Intel may have announced the end of its ultra-low-power Atoms almost two years ago, but the death of the platform wasn't instantaneous, it took some time. While it was sad to see another mobile SoC competitor drop out of the race, at the same time it seemed inevitable given Intel's x86-based approach.

However, Intel's mobile death-throes continue to be dragged out due to contractual obligations, and a couple new chipsets have been released based on the Intel's x86 designs. In fact, Senwa was showing off a pair of Intel-powered devices at MWC this year. Although we might have missed them when we were there, Anandtech didn't.

 

Both images above, as well as the header, via Anandtech

Both Senwa's LS9718 and the slightly nicer LS9918 were on the display floor, each of which has Spreadtrum's SC9853i SoC, which is an eight-core 1.8 GHz affair (based on Intel's Airmont architecture), humorously paired with an ARM Mali-T820 GPU and a Spreadtrum modem.

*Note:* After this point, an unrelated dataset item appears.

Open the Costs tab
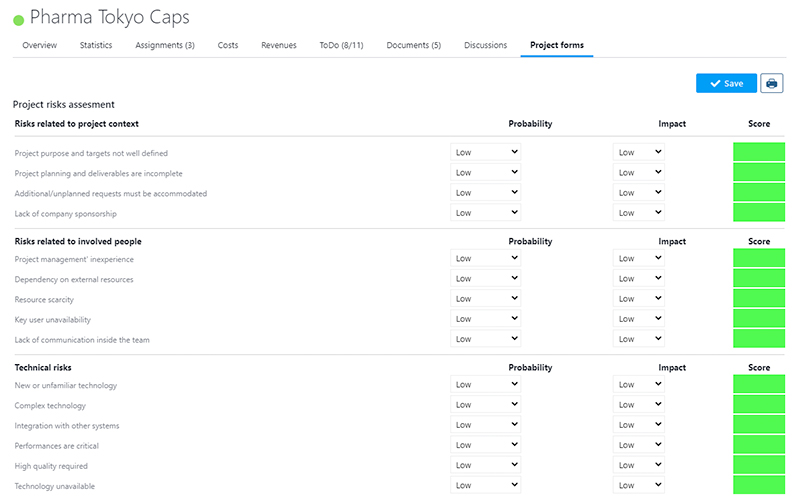This screenshot has height=500, width=800. pos(228,45)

I'd have loved to check out Senwa's phones at MWC had I noticed them or their Intel connection. But, unfortunately, they didn't catch our eye. Thankfully Anandtech's Ian Cutress did notice the distinctive Intel branding on the company's booth, and he even managed to snap some photos and run a benchmark. (The latter should leave you pretty happy that you aren't using an Intel-powered phone right now.)

Anyone interested in the slow death of Intel's mobile plans should probably give Anandtech's coverage a read. After all, these two Senwa phones might be the last we see of Intel's x86 hardware in the mobile space. Although Intel is reportedly extending its SoC arrangement with Spreadtrum, the latter company will be switching to ARM cores in the future.